NATUURBELEVENIS

In de flamboyant tree hadden we hem al eens gezien, hoog boven de hoofden van onze koffiedrinkende gasten. De ontdekking bracht grote beroering in het gezelschap: zenuwachtig gegiechel en geklik van camera’s. Hij zat te hoog om hem goed te kunnen bekijken, maar hij was gigantisch.

Een half jaar later ontdekten we een ander exemplaar, onder de beschutting van de carport. Hij was minstens tien centimeter en zat slechts tien centimeter boven ons hoofd: als we instapten, moesten we oppassen dat onze haren niet in zijn net verstrikt raakten. Griezelend bekeken we hem van dichtbij. Diepzwart was hij, met vlammend oranje op een van de bovenste pootgeledingen en wit op zijn rug. Doodstil hing hij in zijn gigantische web, onder de bladeren van de passievrucht. Elke dag bekeken we hem. Kinderen werden opgetild.
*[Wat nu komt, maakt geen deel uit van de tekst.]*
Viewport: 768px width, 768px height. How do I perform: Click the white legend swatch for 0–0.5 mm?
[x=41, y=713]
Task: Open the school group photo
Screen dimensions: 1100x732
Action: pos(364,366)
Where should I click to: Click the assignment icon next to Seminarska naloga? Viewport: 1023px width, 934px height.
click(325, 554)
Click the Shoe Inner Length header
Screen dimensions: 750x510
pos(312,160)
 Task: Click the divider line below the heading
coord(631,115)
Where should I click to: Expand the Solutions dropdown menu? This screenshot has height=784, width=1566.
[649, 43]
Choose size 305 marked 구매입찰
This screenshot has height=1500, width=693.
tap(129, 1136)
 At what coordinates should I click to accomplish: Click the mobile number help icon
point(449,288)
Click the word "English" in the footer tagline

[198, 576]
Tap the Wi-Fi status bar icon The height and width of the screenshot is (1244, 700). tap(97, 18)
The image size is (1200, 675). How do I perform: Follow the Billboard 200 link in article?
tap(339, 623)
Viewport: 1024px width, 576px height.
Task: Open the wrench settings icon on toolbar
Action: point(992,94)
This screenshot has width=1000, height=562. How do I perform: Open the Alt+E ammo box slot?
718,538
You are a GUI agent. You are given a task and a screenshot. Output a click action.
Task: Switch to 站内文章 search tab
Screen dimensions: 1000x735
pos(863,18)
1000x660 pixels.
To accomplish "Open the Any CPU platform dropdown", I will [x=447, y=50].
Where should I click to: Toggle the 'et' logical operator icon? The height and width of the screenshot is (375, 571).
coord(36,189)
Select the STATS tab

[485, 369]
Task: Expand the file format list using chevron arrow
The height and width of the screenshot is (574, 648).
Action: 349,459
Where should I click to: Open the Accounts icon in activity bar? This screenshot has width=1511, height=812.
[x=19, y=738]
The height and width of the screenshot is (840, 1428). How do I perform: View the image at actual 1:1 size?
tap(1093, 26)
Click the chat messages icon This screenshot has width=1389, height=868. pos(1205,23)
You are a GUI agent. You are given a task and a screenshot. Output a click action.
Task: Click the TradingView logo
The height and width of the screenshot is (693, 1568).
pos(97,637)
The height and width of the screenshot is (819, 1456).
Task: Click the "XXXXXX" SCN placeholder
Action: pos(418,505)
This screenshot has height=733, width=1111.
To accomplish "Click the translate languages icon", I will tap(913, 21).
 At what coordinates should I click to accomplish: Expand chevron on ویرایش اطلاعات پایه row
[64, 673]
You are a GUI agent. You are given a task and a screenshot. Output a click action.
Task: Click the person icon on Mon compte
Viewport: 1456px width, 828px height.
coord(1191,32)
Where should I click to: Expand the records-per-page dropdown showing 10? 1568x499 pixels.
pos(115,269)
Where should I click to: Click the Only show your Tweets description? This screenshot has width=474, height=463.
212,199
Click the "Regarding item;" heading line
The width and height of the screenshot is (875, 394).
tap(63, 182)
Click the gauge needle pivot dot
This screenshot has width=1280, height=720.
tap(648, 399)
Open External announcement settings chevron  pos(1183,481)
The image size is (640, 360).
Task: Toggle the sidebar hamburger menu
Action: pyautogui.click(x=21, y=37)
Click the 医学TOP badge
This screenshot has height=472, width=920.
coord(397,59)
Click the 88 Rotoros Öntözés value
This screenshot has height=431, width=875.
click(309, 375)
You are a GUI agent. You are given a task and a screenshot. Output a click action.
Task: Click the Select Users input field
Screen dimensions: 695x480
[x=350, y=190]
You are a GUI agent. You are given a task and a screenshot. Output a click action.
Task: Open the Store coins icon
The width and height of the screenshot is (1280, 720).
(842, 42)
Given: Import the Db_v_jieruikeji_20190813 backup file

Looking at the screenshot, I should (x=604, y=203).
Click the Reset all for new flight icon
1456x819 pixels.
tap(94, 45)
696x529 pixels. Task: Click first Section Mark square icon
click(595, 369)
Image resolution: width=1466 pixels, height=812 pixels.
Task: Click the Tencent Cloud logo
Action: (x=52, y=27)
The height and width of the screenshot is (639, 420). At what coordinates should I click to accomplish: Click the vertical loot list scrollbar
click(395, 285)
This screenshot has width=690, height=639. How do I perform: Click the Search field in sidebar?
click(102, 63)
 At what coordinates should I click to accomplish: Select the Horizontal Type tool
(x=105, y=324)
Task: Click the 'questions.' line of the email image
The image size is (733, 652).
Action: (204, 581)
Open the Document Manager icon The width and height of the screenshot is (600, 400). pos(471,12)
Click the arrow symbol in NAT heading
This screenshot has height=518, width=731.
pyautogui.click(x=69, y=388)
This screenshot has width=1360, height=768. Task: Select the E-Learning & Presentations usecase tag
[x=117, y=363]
Vol trots lieten we hem zien aan bezoekers. Een van hen was een Britse primatoloog. Leuk, een Golden Orb Spider, sprak hij. Hij wees naar minuscuul tweede spinnetje in het web. Kijk, daar zit het mannetje. Het mannetje? Ik dacht dat dat een boreling was? Maar dat betekent… dat betekent… dat dát het vrouwtje is. Met hernieuwde fascinatie keken we naar de gigantische zwarte spin. Ze was wel vijf keer zo groot als het mannetje. Ja, zei de primatoloog, en als ze gepaard hebben, eet ze hem op.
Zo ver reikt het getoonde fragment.